Document text:
::::

Just over four years after opening at 45 S. French Broad Ave., Grail Moviehouse is moving to a new home. Owners Davida Horwitz and Steve White will announce the exact location once a lease is signed but plan to stick with a three-screen layout, possibly growing to four, and guarantee free parking.
Horwitz and White had been considering a different spot for a while, and as the COVID-19 pandemic unfolded, they say it became clear they had to decide between investing in their current space or expediting the relocation. The week of May 11, they chose the latter option, which will allow them to create a space designed for social distancing for as long as it is needed, rather than reopen to uncertainty in their current building.
“The partners that we would be dealing with — the property owners/landlords — are also enthusiastic about it, so we have a good feeling we’re going to make it work where we’re looking,” White says.
The Grail has been closed since March 16 but quickly entered into a revenue-share partnership with independent distributors, including Oscilloscope Laboratories and Kino Lorber, to offer digital rentals of new indie/art releases. While such films as Up from the Streets and Fantastic Fungi have performed well, Horwitz views the initiative as less of a revenue generator and more a means of giving their loyal patrons new movies in a curated manner.

::::

Given entries:

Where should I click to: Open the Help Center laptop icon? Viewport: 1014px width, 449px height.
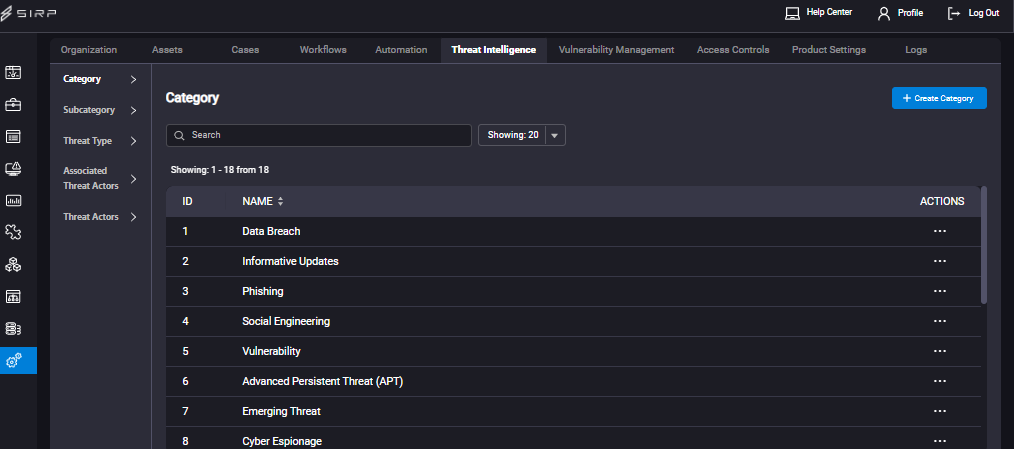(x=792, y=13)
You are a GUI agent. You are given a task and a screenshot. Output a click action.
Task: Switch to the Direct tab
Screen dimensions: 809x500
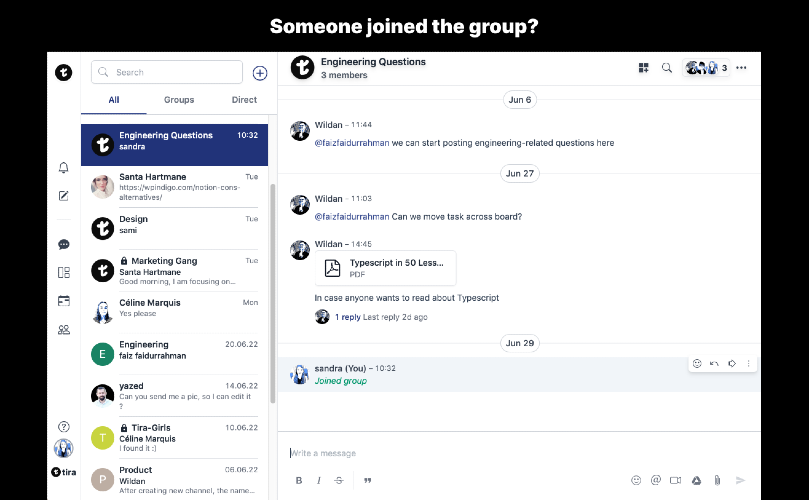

::::

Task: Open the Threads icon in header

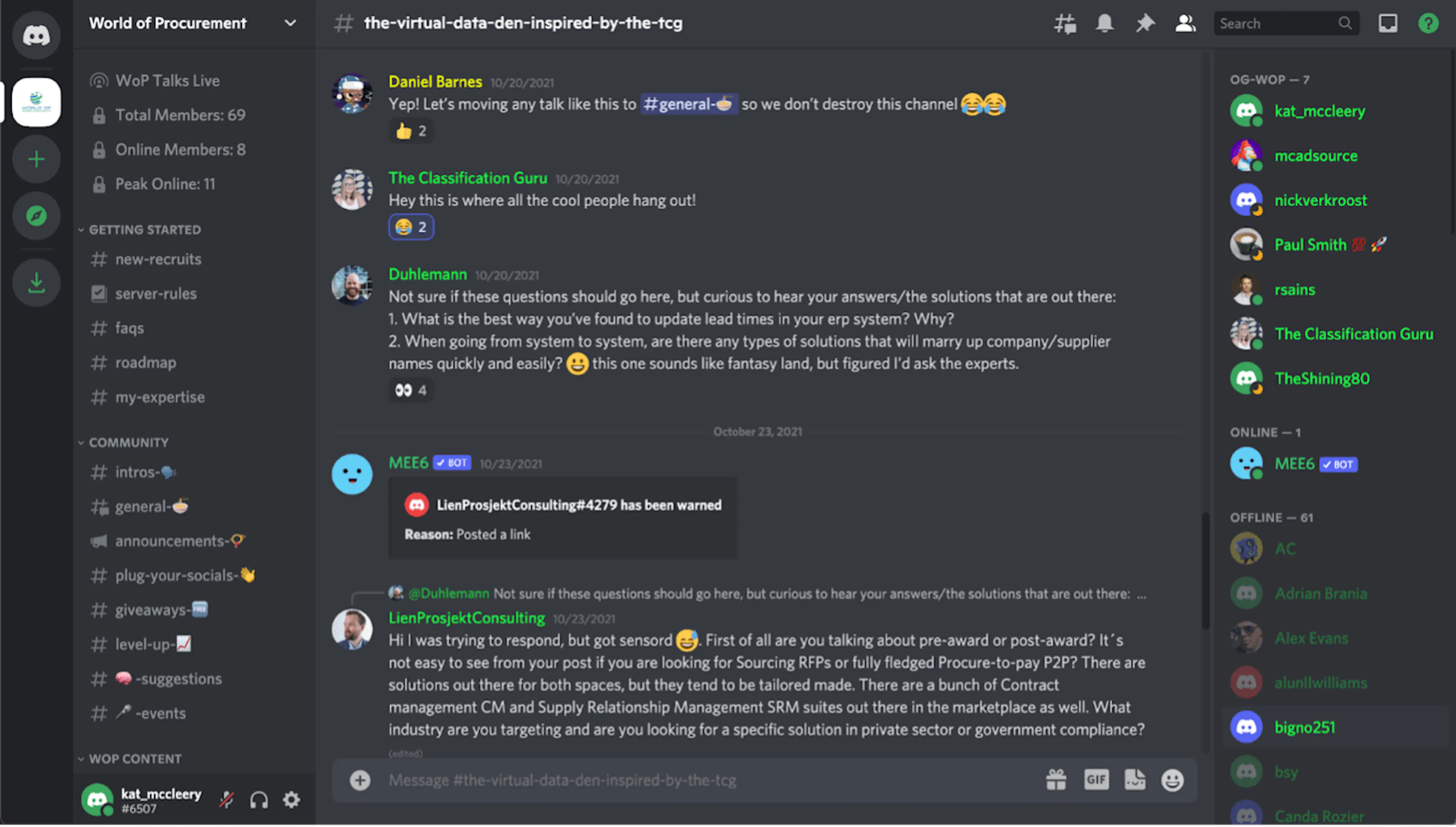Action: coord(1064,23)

::::

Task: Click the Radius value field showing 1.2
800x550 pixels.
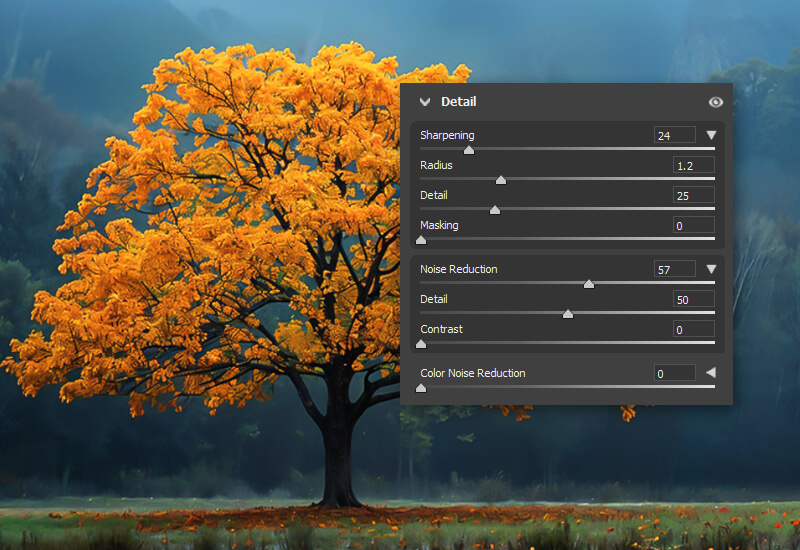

::::

Reproduce the full article about Grail Moviehouse's planned move word for word.

Just over four years after opening at 45 S. French Broad Ave., Grail Moviehouse is moving to a new home. Owners Davida Horwitz and Steve White will announce the exact location once a lease is signed but plan to stick with a three-screen layout, possibly growing to four, and guarantee free parking.
Horwitz and White had been considering a different spot for a while, and as the COVID-19 pandemic unfolded, they say it became clear they had to decide between investing in their current space or expediting the relocation. The week of May 11, they chose the latter option, which will allow them to create a space designed for social distancing for as long as it is needed, rather than reopen to uncertainty in their current building.
“The partners that we would be dealing with — the property owners/landlords — are also enthusiastic about it, so we have a good feeling we’re going to make it work where we’re looking,” White says.
The Grail has been closed since March 16 but quickly entered into a revenue-share partnership with independent distributors, including Oscilloscope Laboratories and Kino Lorber, to offer digital rentals of new indie/art releases. While such films as Up from the Streets and Fantastic Fungi have performed well, Horwitz views the initiative as less of a revenue generator and more a means of giving their loyal patrons new movies in a curated manner.